Roderick Chisholm
Born |
North Attleboro, Massachusetts | November 27, 1916
---|---|
Died |
January 19, 1999 82) Providence, Rhode Island | (aged
Nationality | American |
School | Analytic philosophy |
Main interests |
Epistemology Metaphysics |
Roderick Milton Chisholm (November 27, 1916 – January 19, 1999[1]) was an American philosopher known for his work on epistemology, metaphysics, free will, value theory, and the philosophy of perception. He received his Ph.D. at Harvard University under Clarence Irving Lewis and Donald C. Williams, and taught at Brown University. He served as president of the Metaphysical Society of America in 1973.
Biography
Chisholm graduated from Brown University in 1938 and got his Ph.D. from Harvard University in June 1942. He was drafted into the United States Army in July 1942 and did basic training at Fort McClellan in Alabama. Chisholm administered psychological tests in Boston and New Haven. In 1943 he married Eleanor Parker, whom he had met as an undergraduate at Brown.[2]
Chisholm's first major work was Perceiving (1957). His epistemological views were summed up in a popular text, Theory of Knowledge, which appeared in three very different editions (1966, 1977, and 1989). His masterwork was Person and Object, its title deliberately contrasting with W. V. O. Quine's Word and Object. Chisholm was a metaphysical Platonist in the tradition of Bertrand Russell, and a rationalist in the tradition of Russell, G. E. Moore, and Franz Brentano; he objected to Quine's anti-realism, behaviorism, and relativism. He defended the possibility of empirical knowledge by appeal to a priori epistemic principles whose consequences include that it is more reasonable to trust your senses and memory in most situations than to doubt them. His theory of knowledge was also famously "foundationalist" in character: all justified beliefs are either "directly evident" or supported by chains of justified beliefs that ultimately lead to beliefs that are directly evident. He also defended a controversial theory of volition called "agent causation" much like that of Thomas Reid. He argued that free will is incompatible with determinism, and believed that we do act freely; this combination of views is known as libertarianism. He developed a highly original theory of first person thought according to which the things we believe are properties, and believing them is a matter of self-attributing them. (A similar view was developed independently by David Kellogg Lewis, and enjoys considerable popularity, although it is now known mainly through Lewis's work.) Chisholm was also famous for defending the possibility of robust self-knowledge (against the skeptical arguments of David Hume), and an objective ethics of requirements similar to that of W. D. Ross. Chisholm's other books include The Problem of the Criterion, Perceiving, The First Person and A Realist Theory of the Categories, though his numerous journal articles are probably better known than any of these.

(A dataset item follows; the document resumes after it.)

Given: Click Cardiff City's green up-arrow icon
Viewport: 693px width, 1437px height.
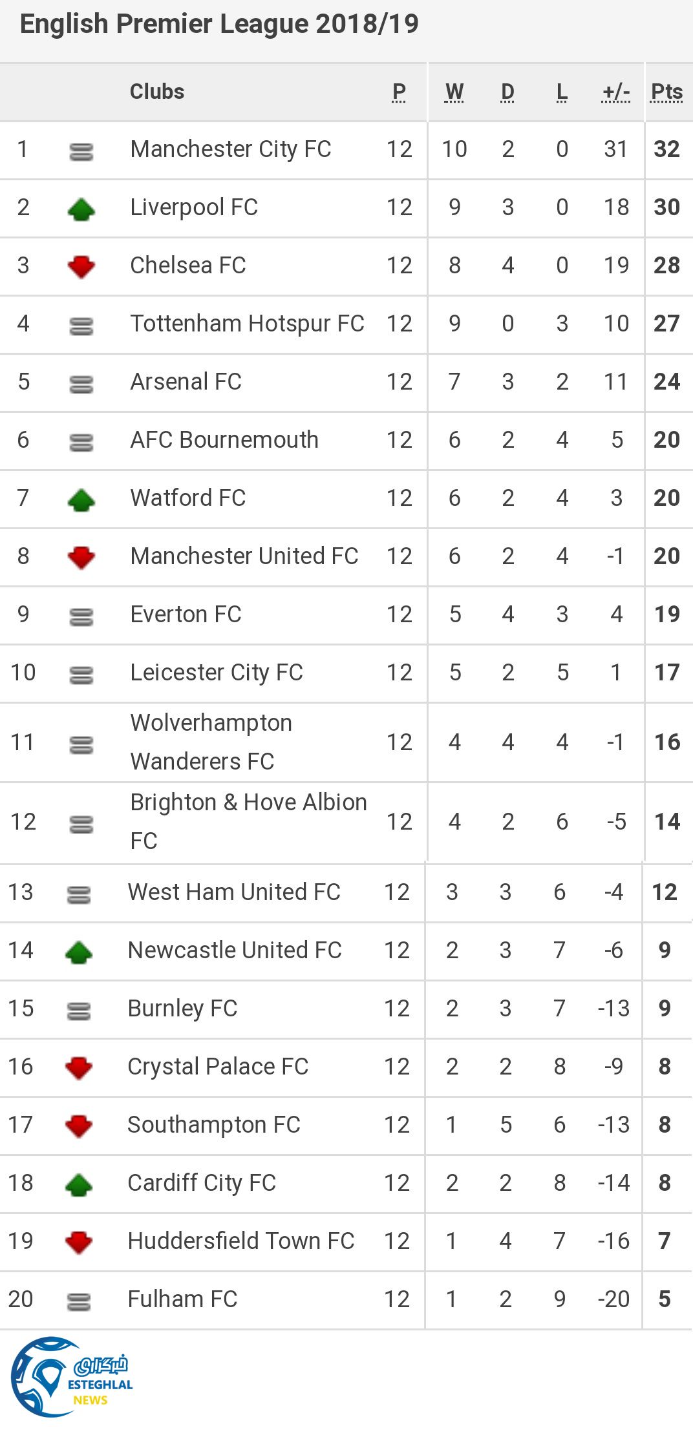Looking at the screenshot, I should pyautogui.click(x=79, y=1184).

Chisholm read widely in the history of philosophy, and frequently referred to the work of Ancient, Medieval, Modern, and even Continental philosophers (although the use he made of this material has sometimes been challenged). Nonetheless, he greatly respected the history of philosophy, in the face of a prevailing indifference among analytic philosophers. Chisholm translated some work by Brentano and by Husserl, and contributed to the post-1970 renaissance of mereology.

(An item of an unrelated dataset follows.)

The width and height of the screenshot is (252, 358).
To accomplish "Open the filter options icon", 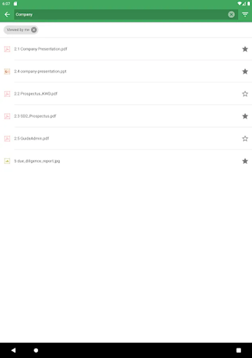I will 245,14.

Chisholm greatly influenced a number of his graduate students and colleagues, including Richard Taylor, Jaegwon Kim, Keith Lehrer, R. C. Sleigh, Ernest Sosa, Peter D. Klein, Fred Feldman, Terence Penelhum, Selmer Bringsjord, Dean Zimmerman, David Benfield, Joseph Boyle and Bernard K. Symonds.

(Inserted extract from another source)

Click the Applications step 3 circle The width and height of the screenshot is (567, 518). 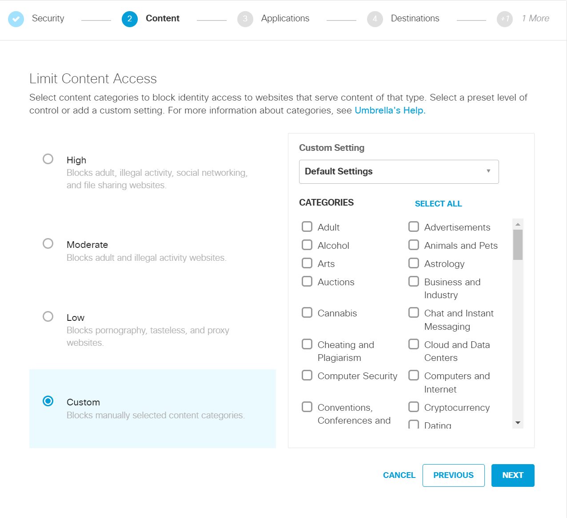245,19
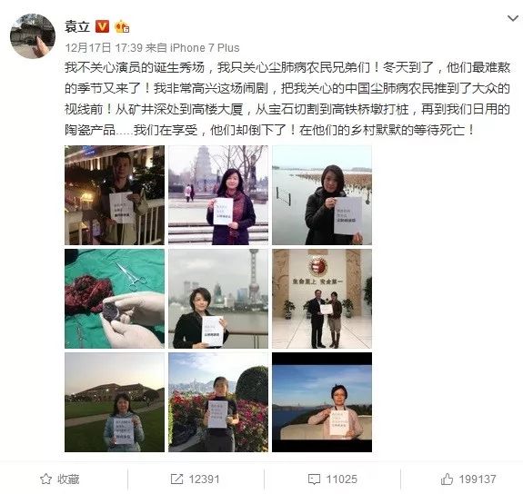This screenshot has height=494, width=523.
Task: Click the 12月17日 17:39 timestamp
Action: pyautogui.click(x=104, y=47)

Direct attribution theory of reference
Chisholm argued for the primacy of the mental over linguistic intentionality, as suggested in the title of Person and Object (1976) that was deliberately contrasted with Quine's Word and Object (1960). In this regard, he defended the direct attribution theory of reference in The First Person (1981). He argues that we refer to things other than ourselves by indirectly attributing properties to them, and that we indirectly or relatively attribute properties to them by directly attributing properties to ourselves. Suppose the following bed scene:
- (1) a man M is in bed B with a woman W, namely, M-B-W, or
- (2) a woman W is in bed B with a man M, namely, W-B-M.
If I were M and "U" were W, then I could directly attribute to myself the property (1) or M-B-W, while indirectly to "U" the property (2) or W-B-M, thereby referring to "U". That is, to say (1) is relatively to say (2), or to explicate M-B-W is to implicate W-B-M.
His idea of indirect attribution (1981) is relevant to John Searle's "indirect speech act" (1975) and Paul Grice's "implicature" (1975), in addition to entailment.
"Chisholming"
Stylistically, Chisholm was known for formulating definitions and subsequently revising them in the light of counterexamples. This led to a joke definition of a new verb:[3]
chisholm, v. To make repeated small alterations in a definition or example. “He started with definition (d.8) and kept chisholming away at it until he ended up with (d.8′′′′′′′′).”
While intended as a joke, the term has found some use in serious philosophical papers (for example,[4]).
Bibliography
- Perceiving: A Philosophical Study (Ithaca: Cornell University Press) 1957.
- Realism and the Background of Phenomenology (Free Press) 1960.
- Person and Object: A Metaphysical Study (London: G. Allen & Unwin) 1976.
- Essays of the Philosophy of Roderick M. Chisholm (ed. R.M. Chisholm and Ernest Sosa. Amsterdam: Rodopi) 1979.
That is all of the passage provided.